[Dataset entries]
------------------------------------

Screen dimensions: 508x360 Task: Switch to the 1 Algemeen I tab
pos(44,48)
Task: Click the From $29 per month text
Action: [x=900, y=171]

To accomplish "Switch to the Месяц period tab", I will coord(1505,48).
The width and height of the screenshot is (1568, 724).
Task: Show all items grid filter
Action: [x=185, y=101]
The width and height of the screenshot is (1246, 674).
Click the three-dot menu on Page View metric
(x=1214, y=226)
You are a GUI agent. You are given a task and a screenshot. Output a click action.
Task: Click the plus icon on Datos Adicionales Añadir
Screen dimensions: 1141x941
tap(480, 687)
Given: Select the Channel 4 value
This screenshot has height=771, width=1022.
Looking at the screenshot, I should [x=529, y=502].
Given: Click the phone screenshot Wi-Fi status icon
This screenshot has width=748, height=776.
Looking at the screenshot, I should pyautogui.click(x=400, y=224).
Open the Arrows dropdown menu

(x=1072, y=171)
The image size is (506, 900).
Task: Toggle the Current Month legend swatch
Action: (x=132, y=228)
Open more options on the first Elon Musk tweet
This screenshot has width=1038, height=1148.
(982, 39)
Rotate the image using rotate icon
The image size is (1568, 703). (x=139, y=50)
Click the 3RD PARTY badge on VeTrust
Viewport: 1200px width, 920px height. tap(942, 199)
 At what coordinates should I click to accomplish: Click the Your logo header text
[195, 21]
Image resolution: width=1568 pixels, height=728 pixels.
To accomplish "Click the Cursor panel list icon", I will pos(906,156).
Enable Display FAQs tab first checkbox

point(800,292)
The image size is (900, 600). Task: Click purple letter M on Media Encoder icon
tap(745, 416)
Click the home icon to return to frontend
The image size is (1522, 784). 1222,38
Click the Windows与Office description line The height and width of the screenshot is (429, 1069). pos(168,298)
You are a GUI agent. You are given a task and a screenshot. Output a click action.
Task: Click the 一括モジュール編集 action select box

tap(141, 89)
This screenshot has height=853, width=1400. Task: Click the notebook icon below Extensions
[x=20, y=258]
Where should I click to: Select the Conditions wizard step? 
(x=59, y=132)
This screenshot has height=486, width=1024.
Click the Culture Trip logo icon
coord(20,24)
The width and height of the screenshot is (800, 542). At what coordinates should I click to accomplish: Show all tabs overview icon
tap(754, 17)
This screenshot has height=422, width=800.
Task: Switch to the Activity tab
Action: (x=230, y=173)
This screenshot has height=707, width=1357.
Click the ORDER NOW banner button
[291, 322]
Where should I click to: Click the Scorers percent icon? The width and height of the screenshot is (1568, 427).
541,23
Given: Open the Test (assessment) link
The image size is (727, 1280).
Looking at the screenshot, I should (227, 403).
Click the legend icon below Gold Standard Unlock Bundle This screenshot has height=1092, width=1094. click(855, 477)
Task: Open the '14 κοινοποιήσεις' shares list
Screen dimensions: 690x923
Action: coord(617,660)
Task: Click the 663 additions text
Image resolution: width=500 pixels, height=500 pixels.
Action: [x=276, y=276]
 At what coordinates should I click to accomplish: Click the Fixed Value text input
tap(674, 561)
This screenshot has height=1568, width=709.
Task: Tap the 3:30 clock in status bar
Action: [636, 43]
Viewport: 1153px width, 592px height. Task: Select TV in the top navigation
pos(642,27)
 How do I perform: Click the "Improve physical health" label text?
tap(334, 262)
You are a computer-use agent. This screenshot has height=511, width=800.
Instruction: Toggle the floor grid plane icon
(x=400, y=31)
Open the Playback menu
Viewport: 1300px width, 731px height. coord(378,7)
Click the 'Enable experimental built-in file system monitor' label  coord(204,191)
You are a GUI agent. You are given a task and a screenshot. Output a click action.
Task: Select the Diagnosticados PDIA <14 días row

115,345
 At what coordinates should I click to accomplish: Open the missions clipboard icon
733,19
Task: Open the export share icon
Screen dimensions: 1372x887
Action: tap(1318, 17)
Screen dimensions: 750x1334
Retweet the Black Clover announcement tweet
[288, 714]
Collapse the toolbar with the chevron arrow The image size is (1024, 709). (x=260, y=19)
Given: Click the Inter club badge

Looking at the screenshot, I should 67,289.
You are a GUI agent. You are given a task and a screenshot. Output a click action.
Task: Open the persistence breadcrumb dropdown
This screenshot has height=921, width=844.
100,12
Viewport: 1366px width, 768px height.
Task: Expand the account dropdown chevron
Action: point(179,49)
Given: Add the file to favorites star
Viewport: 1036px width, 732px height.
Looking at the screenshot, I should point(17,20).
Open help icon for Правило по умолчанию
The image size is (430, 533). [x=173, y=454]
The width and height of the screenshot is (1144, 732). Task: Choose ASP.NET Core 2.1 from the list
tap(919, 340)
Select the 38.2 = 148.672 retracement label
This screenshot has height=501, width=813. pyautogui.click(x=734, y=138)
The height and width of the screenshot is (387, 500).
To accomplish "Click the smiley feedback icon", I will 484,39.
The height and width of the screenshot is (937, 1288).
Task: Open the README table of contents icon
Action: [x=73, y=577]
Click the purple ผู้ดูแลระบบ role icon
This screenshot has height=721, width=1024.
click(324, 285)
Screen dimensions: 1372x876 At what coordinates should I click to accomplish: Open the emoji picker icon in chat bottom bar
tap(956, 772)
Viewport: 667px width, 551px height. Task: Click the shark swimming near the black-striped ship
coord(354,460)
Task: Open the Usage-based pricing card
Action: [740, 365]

------------------------------------

- [PROBLEM TO SOLVE]:
Copy every record precisely, omitting nothing.

- [ANSWER FOR THIS EXERCISE]:
Screen dimensions: 508x360 Task: Switch to the 1 Algemeen I tab
pos(44,48)
Task: Click the From $29 per month text
Action: [x=900, y=171]

To accomplish "Switch to the Месяц period tab", I will coord(1505,48).
The width and height of the screenshot is (1568, 724).
Task: Show all items grid filter
Action: [x=185, y=101]
The width and height of the screenshot is (1246, 674).
Click the three-dot menu on Page View metric
(x=1214, y=226)
You are a GUI agent. You are given a task and a screenshot. Output a click action.
Task: Click the plus icon on Datos Adicionales Añadir
Screen dimensions: 1141x941
tap(480, 687)
Given: Select the Channel 4 value
This screenshot has height=771, width=1022.
Looking at the screenshot, I should [x=529, y=502].
Given: Click the phone screenshot Wi-Fi status icon
This screenshot has width=748, height=776.
Looking at the screenshot, I should pyautogui.click(x=400, y=224).
Open the Arrows dropdown menu

(x=1072, y=171)
The image size is (506, 900).
Task: Toggle the Current Month legend swatch
Action: (x=132, y=228)
Open more options on the first Elon Musk tweet
This screenshot has width=1038, height=1148.
(982, 39)
Rotate the image using rotate icon
The image size is (1568, 703). (x=139, y=50)
Click the 3RD PARTY badge on VeTrust
Viewport: 1200px width, 920px height. tap(942, 199)
 At what coordinates should I click to accomplish: Click the Your logo header text
[195, 21]
Image resolution: width=1568 pixels, height=728 pixels.
To accomplish "Click the Cursor panel list icon", I will pos(906,156).
Enable Display FAQs tab first checkbox

point(800,292)
The image size is (900, 600). Task: Click purple letter M on Media Encoder icon
tap(745, 416)
Click the home icon to return to frontend
The image size is (1522, 784). 1222,38
Click the Windows与Office description line The height and width of the screenshot is (429, 1069). pos(168,298)
You are a GUI agent. You are given a task and a screenshot. Output a click action.
Task: Click the 一括モジュール編集 action select box

tap(141, 89)
This screenshot has height=853, width=1400. Task: Click the notebook icon below Extensions
[x=20, y=258]
Where should I click to: Select the Conditions wizard step? 
(x=59, y=132)
This screenshot has height=486, width=1024.
Click the Culture Trip logo icon
coord(20,24)
The width and height of the screenshot is (800, 542). At what coordinates should I click to accomplish: Show all tabs overview icon
tap(754, 17)
This screenshot has height=422, width=800.
Task: Switch to the Activity tab
Action: (x=230, y=173)
This screenshot has height=707, width=1357.
Click the ORDER NOW banner button
[291, 322]
Where should I click to: Click the Scorers percent icon? The width and height of the screenshot is (1568, 427).
541,23
Given: Open the Test (assessment) link
The image size is (727, 1280).
Looking at the screenshot, I should (227, 403).
Click the legend icon below Gold Standard Unlock Bundle This screenshot has height=1092, width=1094. click(855, 477)
Task: Open the '14 κοινοποιήσεις' shares list
Screen dimensions: 690x923
Action: coord(617,660)
Task: Click the 663 additions text
Image resolution: width=500 pixels, height=500 pixels.
Action: [x=276, y=276]
 At what coordinates should I click to accomplish: Click the Fixed Value text input
tap(674, 561)
This screenshot has height=1568, width=709.
Task: Tap the 3:30 clock in status bar
Action: [636, 43]
Viewport: 1153px width, 592px height. Task: Select TV in the top navigation
pos(642,27)
 How do I perform: Click the "Improve physical health" label text?
tap(334, 262)
You are a computer-use agent. This screenshot has height=511, width=800.
Instruction: Toggle the floor grid plane icon
(x=400, y=31)
Open the Playback menu
Viewport: 1300px width, 731px height. coord(378,7)
Click the 'Enable experimental built-in file system monitor' label  coord(204,191)
You are a GUI agent. You are given a task and a screenshot. Output a click action.
Task: Select the Diagnosticados PDIA <14 días row

115,345
 At what coordinates should I click to accomplish: Open the missions clipboard icon
733,19
Task: Open the export share icon
Screen dimensions: 1372x887
Action: tap(1318, 17)
Screen dimensions: 750x1334
Retweet the Black Clover announcement tweet
[288, 714]
Collapse the toolbar with the chevron arrow The image size is (1024, 709). (x=260, y=19)
Given: Click the Inter club badge

Looking at the screenshot, I should 67,289.
You are a GUI agent. You are given a task and a screenshot. Output a click action.
Task: Open the persistence breadcrumb dropdown
This screenshot has height=921, width=844.
100,12
Viewport: 1366px width, 768px height.
Task: Expand the account dropdown chevron
Action: point(179,49)
Given: Add the file to favorites star
Viewport: 1036px width, 732px height.
Looking at the screenshot, I should point(17,20).
Open help icon for Правило по умолчанию
The image size is (430, 533). [x=173, y=454]
The width and height of the screenshot is (1144, 732). Task: Choose ASP.NET Core 2.1 from the list
tap(919, 340)
Select the 38.2 = 148.672 retracement label
This screenshot has height=501, width=813. pyautogui.click(x=734, y=138)
The height and width of the screenshot is (387, 500).
To accomplish "Click the smiley feedback icon", I will 484,39.
The height and width of the screenshot is (937, 1288).
Task: Open the README table of contents icon
Action: [x=73, y=577]
Click the purple ผู้ดูแลระบบ role icon
This screenshot has height=721, width=1024.
click(324, 285)
Screen dimensions: 1372x876 At what coordinates should I click to accomplish: Open the emoji picker icon in chat bottom bar
tap(956, 772)
Viewport: 667px width, 551px height. Task: Click the shark swimming near the black-striped ship
coord(354,460)
Task: Open the Usage-based pricing card
Action: [740, 365]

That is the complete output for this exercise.